===== The records

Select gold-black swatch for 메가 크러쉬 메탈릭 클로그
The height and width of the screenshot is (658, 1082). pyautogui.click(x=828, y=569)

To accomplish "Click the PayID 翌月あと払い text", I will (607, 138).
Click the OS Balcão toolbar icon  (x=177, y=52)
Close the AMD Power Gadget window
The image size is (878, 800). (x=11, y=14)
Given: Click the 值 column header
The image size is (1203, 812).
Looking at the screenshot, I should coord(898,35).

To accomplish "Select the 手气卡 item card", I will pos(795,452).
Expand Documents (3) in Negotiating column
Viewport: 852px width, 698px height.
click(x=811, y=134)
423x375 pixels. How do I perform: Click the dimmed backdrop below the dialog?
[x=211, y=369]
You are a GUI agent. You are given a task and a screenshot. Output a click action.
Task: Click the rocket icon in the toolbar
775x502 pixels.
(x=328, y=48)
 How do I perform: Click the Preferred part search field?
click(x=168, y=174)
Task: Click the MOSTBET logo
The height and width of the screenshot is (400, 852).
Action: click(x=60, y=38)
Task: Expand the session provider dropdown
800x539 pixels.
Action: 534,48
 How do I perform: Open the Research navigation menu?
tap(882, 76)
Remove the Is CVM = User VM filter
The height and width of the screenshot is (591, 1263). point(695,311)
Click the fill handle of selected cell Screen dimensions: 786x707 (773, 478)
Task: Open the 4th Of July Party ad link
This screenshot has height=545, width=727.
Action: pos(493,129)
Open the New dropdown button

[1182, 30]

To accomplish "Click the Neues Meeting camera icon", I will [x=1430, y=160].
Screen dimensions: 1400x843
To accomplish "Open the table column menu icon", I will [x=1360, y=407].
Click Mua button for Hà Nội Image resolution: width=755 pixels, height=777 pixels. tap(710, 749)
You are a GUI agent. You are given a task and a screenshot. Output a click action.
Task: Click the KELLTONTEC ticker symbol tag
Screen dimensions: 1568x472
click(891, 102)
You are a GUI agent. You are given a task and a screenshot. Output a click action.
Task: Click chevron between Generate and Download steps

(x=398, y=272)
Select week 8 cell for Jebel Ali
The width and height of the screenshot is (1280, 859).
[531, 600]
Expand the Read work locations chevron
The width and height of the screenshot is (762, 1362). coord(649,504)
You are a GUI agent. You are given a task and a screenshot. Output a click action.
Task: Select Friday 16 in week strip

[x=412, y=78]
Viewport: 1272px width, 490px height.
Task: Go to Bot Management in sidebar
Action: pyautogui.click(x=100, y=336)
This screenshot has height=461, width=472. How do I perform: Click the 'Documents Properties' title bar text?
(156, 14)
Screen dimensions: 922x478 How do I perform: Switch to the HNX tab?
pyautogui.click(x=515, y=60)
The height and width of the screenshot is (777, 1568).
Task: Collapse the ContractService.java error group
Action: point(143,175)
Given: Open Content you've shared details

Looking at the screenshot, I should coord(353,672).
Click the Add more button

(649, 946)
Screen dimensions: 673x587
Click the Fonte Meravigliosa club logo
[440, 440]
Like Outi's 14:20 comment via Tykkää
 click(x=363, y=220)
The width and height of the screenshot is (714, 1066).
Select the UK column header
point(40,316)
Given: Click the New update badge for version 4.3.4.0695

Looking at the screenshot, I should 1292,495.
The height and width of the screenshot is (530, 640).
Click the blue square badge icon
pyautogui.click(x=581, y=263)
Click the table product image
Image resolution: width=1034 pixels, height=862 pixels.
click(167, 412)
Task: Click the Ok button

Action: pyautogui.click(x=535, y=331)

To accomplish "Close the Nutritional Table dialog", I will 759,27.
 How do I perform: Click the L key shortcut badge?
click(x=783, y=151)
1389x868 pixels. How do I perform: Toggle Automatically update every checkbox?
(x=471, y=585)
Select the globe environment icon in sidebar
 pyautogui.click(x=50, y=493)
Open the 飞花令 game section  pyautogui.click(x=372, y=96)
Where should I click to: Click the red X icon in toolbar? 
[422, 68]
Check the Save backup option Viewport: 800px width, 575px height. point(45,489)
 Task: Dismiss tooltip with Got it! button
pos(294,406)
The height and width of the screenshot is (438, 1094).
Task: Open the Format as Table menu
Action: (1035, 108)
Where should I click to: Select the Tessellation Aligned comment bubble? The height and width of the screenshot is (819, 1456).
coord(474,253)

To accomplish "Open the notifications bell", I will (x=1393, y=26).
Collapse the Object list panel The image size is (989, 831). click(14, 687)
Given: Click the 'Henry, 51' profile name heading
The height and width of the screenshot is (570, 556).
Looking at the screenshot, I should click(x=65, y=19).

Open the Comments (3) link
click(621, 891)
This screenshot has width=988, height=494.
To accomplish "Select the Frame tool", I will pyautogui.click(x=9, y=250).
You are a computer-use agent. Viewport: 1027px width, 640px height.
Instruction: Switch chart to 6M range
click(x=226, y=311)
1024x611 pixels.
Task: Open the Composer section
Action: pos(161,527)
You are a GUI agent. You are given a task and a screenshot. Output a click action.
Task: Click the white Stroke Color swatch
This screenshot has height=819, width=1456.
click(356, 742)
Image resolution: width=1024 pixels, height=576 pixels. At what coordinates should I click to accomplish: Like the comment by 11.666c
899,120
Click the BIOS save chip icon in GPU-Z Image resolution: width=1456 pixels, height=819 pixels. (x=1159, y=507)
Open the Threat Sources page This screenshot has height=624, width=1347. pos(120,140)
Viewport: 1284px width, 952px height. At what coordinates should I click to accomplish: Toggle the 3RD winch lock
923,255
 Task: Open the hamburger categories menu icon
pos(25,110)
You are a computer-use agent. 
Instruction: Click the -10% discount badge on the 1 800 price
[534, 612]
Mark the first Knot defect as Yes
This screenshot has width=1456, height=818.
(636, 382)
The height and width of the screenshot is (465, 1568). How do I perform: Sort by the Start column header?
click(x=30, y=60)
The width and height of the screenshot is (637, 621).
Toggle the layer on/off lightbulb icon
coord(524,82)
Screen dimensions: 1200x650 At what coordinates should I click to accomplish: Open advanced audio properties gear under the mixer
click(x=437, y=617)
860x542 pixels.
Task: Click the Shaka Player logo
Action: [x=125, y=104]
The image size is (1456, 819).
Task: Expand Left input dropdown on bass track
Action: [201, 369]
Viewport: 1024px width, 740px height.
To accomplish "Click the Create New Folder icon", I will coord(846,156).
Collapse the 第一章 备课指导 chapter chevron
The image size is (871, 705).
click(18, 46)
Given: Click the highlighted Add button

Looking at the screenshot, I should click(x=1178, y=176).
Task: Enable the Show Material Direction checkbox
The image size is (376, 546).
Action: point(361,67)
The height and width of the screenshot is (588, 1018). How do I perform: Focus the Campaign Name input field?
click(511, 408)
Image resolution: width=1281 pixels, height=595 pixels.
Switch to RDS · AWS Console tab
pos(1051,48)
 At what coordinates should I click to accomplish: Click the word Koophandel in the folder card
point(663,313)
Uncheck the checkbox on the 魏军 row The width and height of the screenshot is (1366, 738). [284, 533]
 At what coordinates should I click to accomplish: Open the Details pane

==========

From the records above, extract verbatim the lines starting at the one containing "Open the New dropdown button" and ending at the one containing "click(167, 412)", including both of those lines.

● Task output:
Open the New dropdown button

[1182, 30]

To accomplish "Click the Neues Meeting camera icon", I will [x=1430, y=160].
Screen dimensions: 1400x843
To accomplish "Open the table column menu icon", I will [x=1360, y=407].
Click Mua button for Hà Nội Image resolution: width=755 pixels, height=777 pixels. tap(710, 749)
You are a GUI agent. You are given a task and a screenshot. Output a click action.
Task: Click the KELLTONTEC ticker symbol tag
Screen dimensions: 1568x472
click(891, 102)
You are a GUI agent. You are given a task and a screenshot. Output a click action.
Task: Click chevron between Generate and Download steps

(x=398, y=272)
Select week 8 cell for Jebel Ali
The width and height of the screenshot is (1280, 859).
[531, 600]
Expand the Read work locations chevron
The width and height of the screenshot is (762, 1362). coord(649,504)
You are a GUI agent. You are given a task and a screenshot. Output a click action.
Task: Select Friday 16 in week strip

[x=412, y=78]
Viewport: 1272px width, 490px height.
Task: Go to Bot Management in sidebar
Action: pyautogui.click(x=100, y=336)
This screenshot has height=461, width=472. How do I perform: Click the 'Documents Properties' title bar text?
(156, 14)
Screen dimensions: 922x478 How do I perform: Switch to the HNX tab?
pyautogui.click(x=515, y=60)
The height and width of the screenshot is (777, 1568).
Task: Collapse the ContractService.java error group
Action: point(143,175)
Given: Open Content you've shared details

Looking at the screenshot, I should coord(353,672).
Click the Add more button

(649, 946)
Screen dimensions: 673x587
Click the Fonte Meravigliosa club logo
[440, 440]
Like Outi's 14:20 comment via Tykkää
 click(x=363, y=220)
The width and height of the screenshot is (714, 1066).
Select the UK column header
point(40,316)
Given: Click the New update badge for version 4.3.4.0695

Looking at the screenshot, I should 1292,495.
The height and width of the screenshot is (530, 640).
Click the blue square badge icon
pyautogui.click(x=581, y=263)
Click the table product image
Image resolution: width=1034 pixels, height=862 pixels.
click(167, 412)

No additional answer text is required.